Decision Date02 August 1932
Citation115 Conn. 446,161 A. 860
CourtConnecticut Supreme Court
PartiesSENZAMICI v. WATERBURY CASTINGS CO. et al.

Appeal from Superior Court, New Haven County; Frederick M. Peasley Judge.

Appeal from the Compensation Commissioner for the Fifth Congressional District, who dismissed the claimant's claim, brought by Rouse Senzamici for the death of her husband, Frank Senzamici, claimant, opposed by the Waterbury Castings Company and another, to the superior court, where judgment was entered, and the cause remanded to the Compensation Commissioner with directions to award compensation to the claimant, from which Judgment the respondent has appealed. Error, and cause remanded with direction.

Harold K. Watrous, of Hartford (Daniel G. Campion, of Hartford, on the brief), for appellants.

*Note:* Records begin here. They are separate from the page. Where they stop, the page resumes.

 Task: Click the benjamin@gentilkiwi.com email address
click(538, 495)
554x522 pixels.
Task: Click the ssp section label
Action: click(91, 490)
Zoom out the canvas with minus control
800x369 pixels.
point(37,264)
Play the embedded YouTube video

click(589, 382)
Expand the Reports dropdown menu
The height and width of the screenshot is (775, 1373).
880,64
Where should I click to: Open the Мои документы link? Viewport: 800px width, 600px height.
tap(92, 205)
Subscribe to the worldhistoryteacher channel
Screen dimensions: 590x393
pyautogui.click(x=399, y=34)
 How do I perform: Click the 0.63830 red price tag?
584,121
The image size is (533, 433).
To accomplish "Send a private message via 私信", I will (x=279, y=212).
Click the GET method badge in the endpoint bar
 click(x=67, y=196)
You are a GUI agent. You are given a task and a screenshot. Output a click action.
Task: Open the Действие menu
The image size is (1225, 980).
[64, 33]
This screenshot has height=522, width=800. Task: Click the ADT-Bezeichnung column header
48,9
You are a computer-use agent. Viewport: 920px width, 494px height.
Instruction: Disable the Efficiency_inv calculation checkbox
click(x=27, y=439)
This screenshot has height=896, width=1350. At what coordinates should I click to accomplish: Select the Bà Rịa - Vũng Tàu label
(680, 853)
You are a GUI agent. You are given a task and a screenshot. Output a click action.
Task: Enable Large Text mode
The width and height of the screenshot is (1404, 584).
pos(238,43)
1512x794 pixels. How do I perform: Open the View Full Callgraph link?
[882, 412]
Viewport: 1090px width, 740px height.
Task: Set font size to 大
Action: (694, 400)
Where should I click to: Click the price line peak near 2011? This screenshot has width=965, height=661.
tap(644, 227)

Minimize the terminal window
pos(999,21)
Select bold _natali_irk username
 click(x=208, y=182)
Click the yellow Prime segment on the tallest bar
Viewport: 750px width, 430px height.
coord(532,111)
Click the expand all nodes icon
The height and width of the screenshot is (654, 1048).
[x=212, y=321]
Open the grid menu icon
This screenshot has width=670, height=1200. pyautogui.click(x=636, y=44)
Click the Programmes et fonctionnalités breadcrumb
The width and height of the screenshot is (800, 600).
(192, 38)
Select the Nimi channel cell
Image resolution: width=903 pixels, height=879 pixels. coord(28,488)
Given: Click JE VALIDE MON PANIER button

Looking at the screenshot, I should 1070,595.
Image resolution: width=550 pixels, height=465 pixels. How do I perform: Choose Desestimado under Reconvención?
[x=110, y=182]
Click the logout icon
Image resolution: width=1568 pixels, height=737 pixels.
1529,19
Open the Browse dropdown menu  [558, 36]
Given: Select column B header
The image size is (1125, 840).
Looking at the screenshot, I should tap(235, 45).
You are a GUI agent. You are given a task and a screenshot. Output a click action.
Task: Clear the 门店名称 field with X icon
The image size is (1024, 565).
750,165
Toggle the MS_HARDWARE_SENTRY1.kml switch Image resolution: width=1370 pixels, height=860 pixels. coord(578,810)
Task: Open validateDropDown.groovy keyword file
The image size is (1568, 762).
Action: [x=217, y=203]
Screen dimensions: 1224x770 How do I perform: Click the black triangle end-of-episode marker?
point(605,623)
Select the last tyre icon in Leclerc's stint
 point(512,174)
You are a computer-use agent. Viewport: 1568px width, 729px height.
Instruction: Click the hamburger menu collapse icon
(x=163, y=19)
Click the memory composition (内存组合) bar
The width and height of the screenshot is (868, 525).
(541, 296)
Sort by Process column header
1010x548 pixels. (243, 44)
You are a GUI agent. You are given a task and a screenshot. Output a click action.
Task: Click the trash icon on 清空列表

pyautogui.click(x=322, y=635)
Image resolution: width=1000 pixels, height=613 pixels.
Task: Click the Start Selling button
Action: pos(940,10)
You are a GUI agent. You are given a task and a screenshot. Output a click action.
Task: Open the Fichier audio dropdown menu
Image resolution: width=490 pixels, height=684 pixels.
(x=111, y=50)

William B. Hennessay, of Waterbury (John B. Greco, of Waterbury, on the brief), for appellee.

AVERY J.

The claimant was the wife of the deceased, Frank Senzamici, and lived with him up to the time of his death, April 13, 1928. The deceased was employed in defendant's foundry at Waterbury. He contracted influenza, which later resulted in pneumonia, from which he died. The commissioner held that the claimant did not show that the influenza and pneumonia from which the deceased died were casually connected with his employment, and dismissed the plaintiff's claim for compensation as his widow.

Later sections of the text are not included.